§ **Supplied data**
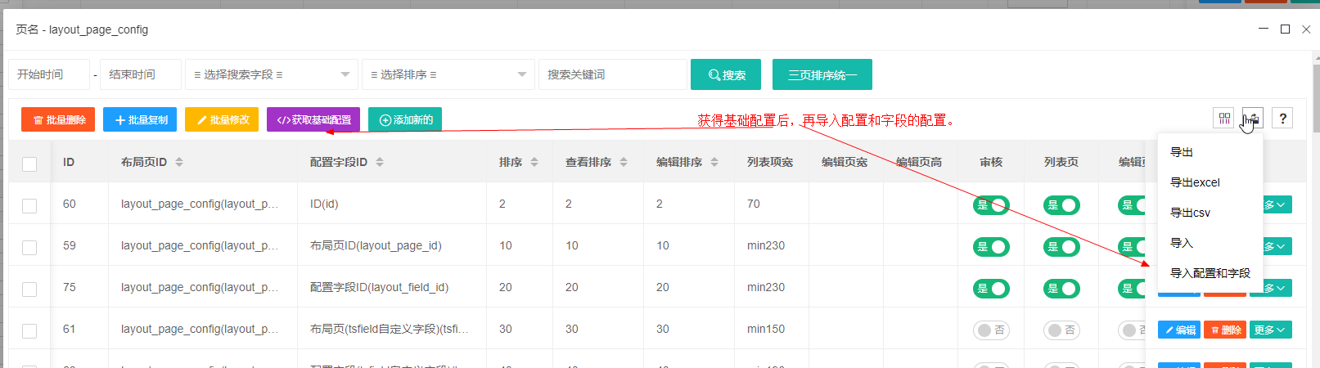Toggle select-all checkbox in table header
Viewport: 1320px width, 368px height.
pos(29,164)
* * *
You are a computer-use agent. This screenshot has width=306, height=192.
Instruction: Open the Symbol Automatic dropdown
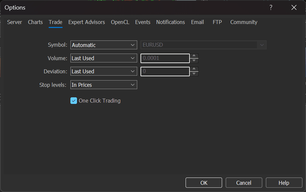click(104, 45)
==
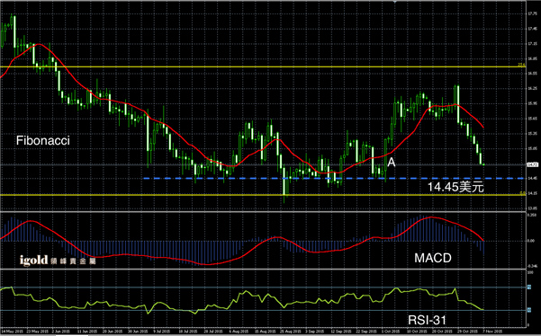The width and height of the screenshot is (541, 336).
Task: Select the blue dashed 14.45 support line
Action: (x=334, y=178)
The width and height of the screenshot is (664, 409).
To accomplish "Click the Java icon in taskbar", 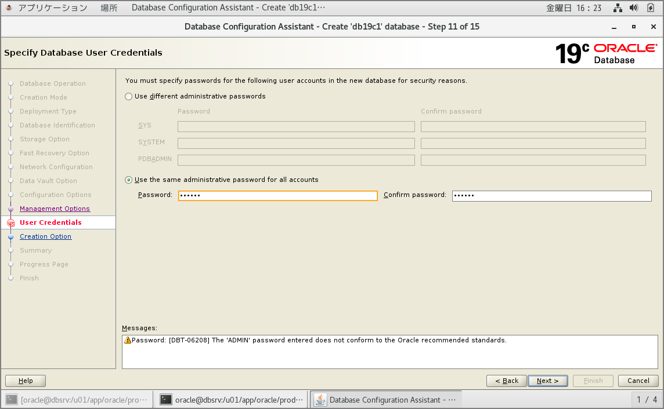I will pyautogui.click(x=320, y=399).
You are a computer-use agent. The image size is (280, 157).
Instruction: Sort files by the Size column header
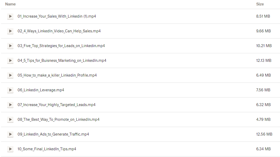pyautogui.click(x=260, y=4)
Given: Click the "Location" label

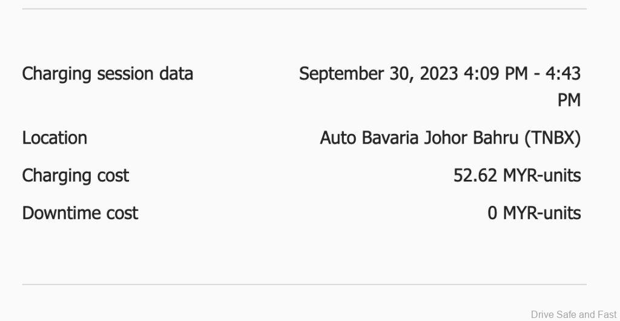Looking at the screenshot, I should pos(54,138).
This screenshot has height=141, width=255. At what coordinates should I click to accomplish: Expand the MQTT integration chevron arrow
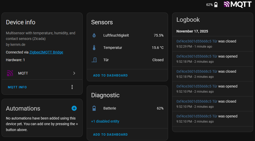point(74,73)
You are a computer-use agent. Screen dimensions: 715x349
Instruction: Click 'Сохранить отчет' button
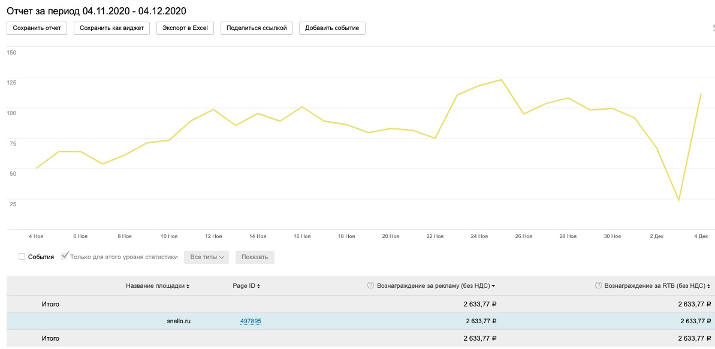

§ **Directions for this task**
Copy every line that contains "computer" from the listing above.

§ **Problem solution**
You are a computer-use agent. This screenshot has width=306, height=192.
You are a computer-use agent. The image size is (280, 157).
You are a computer-use agent. Screen dimensions: 715x349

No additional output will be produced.